Scientists baffled by mystery of missing ocean plastic

Scientists baffled by mystery of missing ocean plastic

Scientists have found that the amount of plastic floating in the Atlantic Ocean has remained constant for the past 20 years - but the production of plastic has only increased- Then where is all the plastic going, if not in the Atlantic?

"We know that the global production of plastic has increased at a very high rate, and we know that plastics in the waste stream have also increased over time," Discovery News quoted Kara Lavender, an oceanographer at the Sea Education Association in Woods Hole, as saying.

"So how come we're not seeing increasing amounts of plastic in areas where the plastic is accumulating? That's the mystery," she added.
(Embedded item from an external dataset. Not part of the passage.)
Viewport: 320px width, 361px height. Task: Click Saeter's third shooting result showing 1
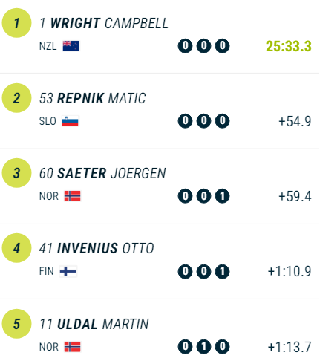coord(222,196)
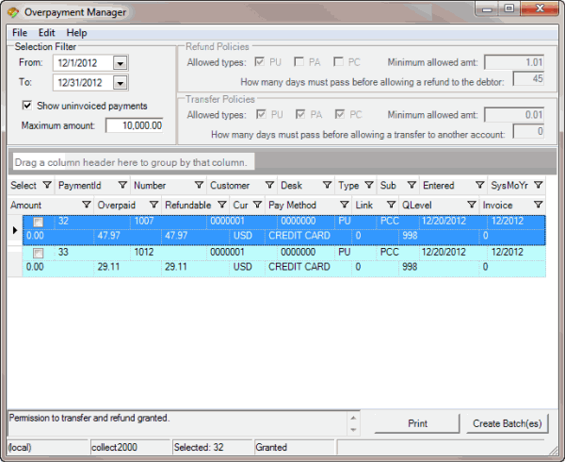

For nearly 40 years, the Sea Education Association (SEA) has been taking college students on educational semesters at sea.

Students have dragged a one meter-wide mesh throughout the western Atlantic, from Newfoundland to the southern Caribbean. When it comes back onboard after sampling a nautical mile, SEA students use tweezers to pick through the plankton, jellies, tiny fish and occasional tar balls.

Within the gooey brown mush, they count and record every single piece of plastic.

To the surprise of Lavender and her colleagues, the study also showed no overall change in the amount of plastic snared from 1986 to 2008.

One theory is that it has broken down into pieces too small to catch in the net. Another possibility is that it's sinking below the surface due to the weight of organisms, or birds, fish and other animals are eating it and excreting it.

Each of these possibilities is life threatening to animals.

Plastic can cause damage to their insides, malnourishment, or ingestion of chemical pollutants that come along with it.

Of course, maybe the plastic is simply washing back up onto shore. Or the harder-to-believe possibility is that people are becoming more environment-conscious.

"This may be another unplanned experiment of humankind," oceanographer David Karl said.

"Since the 1950s, we've been putting plastic into the ocean. Now we're trying to figure out where it's gone and what it's done and what the impact is ecologically.